[[ SUPPLIED RECORDS open ]]

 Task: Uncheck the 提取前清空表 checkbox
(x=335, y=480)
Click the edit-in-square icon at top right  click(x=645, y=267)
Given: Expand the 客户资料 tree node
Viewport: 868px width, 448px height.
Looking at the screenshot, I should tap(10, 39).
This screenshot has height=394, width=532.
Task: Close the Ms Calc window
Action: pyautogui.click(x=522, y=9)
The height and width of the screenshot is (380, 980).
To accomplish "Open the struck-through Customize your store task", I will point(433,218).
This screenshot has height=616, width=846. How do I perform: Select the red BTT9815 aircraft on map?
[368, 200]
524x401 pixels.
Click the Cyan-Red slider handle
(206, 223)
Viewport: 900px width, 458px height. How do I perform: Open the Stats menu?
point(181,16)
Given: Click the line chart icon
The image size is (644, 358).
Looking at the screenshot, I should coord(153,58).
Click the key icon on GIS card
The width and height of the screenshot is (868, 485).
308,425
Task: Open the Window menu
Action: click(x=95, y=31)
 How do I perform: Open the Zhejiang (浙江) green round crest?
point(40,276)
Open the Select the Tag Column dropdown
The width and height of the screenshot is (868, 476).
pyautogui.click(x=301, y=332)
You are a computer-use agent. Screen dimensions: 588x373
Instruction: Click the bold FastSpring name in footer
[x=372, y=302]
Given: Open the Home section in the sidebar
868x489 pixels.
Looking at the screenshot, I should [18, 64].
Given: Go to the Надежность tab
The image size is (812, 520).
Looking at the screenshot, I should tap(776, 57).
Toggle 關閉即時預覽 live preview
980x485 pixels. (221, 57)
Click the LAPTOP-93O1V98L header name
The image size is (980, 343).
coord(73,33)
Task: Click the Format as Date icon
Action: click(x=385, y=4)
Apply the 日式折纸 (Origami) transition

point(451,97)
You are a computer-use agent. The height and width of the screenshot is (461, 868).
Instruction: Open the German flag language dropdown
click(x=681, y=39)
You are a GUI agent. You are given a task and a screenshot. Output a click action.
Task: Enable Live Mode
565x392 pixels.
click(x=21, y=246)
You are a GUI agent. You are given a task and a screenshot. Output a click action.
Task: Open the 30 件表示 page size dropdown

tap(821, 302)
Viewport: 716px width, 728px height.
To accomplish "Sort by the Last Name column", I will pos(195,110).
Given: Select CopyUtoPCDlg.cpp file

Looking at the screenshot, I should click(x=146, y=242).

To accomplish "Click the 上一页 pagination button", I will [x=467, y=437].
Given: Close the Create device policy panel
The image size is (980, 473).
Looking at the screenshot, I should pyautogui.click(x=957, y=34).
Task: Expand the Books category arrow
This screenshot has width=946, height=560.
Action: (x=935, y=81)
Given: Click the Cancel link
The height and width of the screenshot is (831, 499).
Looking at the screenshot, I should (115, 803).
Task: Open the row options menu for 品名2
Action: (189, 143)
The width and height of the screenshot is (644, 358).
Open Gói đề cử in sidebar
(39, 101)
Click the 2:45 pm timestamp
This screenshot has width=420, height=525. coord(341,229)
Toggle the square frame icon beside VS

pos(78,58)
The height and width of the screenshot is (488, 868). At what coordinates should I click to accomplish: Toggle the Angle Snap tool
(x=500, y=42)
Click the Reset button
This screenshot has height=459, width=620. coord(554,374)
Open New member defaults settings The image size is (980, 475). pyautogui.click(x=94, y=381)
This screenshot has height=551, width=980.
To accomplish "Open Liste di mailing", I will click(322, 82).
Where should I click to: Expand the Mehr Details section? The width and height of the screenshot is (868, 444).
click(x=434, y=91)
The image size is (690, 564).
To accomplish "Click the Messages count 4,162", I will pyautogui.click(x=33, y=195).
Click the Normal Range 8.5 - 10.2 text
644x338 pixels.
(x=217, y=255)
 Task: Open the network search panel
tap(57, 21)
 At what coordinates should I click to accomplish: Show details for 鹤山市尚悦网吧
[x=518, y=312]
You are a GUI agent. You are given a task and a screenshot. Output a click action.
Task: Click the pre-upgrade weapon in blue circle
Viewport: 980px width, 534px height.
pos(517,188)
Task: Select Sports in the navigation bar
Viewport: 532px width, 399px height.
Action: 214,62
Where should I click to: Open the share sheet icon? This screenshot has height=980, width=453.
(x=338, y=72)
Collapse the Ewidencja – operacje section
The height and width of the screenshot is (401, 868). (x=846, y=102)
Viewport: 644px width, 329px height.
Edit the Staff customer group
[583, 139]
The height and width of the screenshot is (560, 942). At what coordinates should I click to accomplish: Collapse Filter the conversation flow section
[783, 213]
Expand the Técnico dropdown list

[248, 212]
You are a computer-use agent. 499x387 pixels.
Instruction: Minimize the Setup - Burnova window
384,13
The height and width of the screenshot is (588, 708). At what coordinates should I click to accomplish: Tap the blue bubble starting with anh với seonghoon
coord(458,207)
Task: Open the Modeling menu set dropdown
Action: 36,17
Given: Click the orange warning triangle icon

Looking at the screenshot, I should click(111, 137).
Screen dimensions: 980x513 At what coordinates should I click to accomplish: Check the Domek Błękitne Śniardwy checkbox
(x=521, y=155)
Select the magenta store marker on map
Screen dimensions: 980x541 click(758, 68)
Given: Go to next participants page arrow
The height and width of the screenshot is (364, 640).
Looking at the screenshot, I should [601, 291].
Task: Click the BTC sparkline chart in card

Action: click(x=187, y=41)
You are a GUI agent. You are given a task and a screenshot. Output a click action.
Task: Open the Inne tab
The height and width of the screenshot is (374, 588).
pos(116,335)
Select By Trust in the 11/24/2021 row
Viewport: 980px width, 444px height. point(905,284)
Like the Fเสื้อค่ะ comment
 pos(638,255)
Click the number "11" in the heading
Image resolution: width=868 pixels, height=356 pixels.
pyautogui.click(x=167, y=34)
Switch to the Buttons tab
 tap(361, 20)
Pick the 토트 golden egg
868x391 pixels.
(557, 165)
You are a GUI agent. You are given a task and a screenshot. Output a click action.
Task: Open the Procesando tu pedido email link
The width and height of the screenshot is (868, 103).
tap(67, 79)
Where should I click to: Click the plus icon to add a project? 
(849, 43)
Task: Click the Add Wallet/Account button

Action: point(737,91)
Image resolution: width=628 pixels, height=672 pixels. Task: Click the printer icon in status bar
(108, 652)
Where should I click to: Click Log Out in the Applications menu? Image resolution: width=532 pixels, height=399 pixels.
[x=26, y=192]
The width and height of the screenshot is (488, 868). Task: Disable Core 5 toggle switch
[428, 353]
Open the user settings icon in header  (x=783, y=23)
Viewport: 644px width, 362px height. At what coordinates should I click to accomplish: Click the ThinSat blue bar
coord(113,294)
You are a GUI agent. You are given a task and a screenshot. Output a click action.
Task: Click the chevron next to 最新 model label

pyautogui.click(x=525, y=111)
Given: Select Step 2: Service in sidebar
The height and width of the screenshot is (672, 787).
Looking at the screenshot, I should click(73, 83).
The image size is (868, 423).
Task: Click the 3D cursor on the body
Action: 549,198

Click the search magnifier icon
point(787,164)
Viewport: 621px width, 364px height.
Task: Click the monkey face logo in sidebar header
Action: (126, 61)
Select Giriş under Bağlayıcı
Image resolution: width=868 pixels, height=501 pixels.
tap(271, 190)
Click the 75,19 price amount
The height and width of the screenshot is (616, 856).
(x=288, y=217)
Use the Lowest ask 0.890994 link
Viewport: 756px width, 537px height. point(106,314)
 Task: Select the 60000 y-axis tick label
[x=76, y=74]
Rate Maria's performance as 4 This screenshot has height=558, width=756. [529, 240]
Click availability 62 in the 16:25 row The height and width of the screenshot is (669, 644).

[[ SUPPLIED RECORDS closed ]]

## ASSIGNMENT
Above are the entries; copy every line among them that contains the word "settings".

## ANSWER BELOW
Open New member defaults settings The image size is (980, 475). pyautogui.click(x=94, y=381)
Open the user settings icon in header  (x=783, y=23)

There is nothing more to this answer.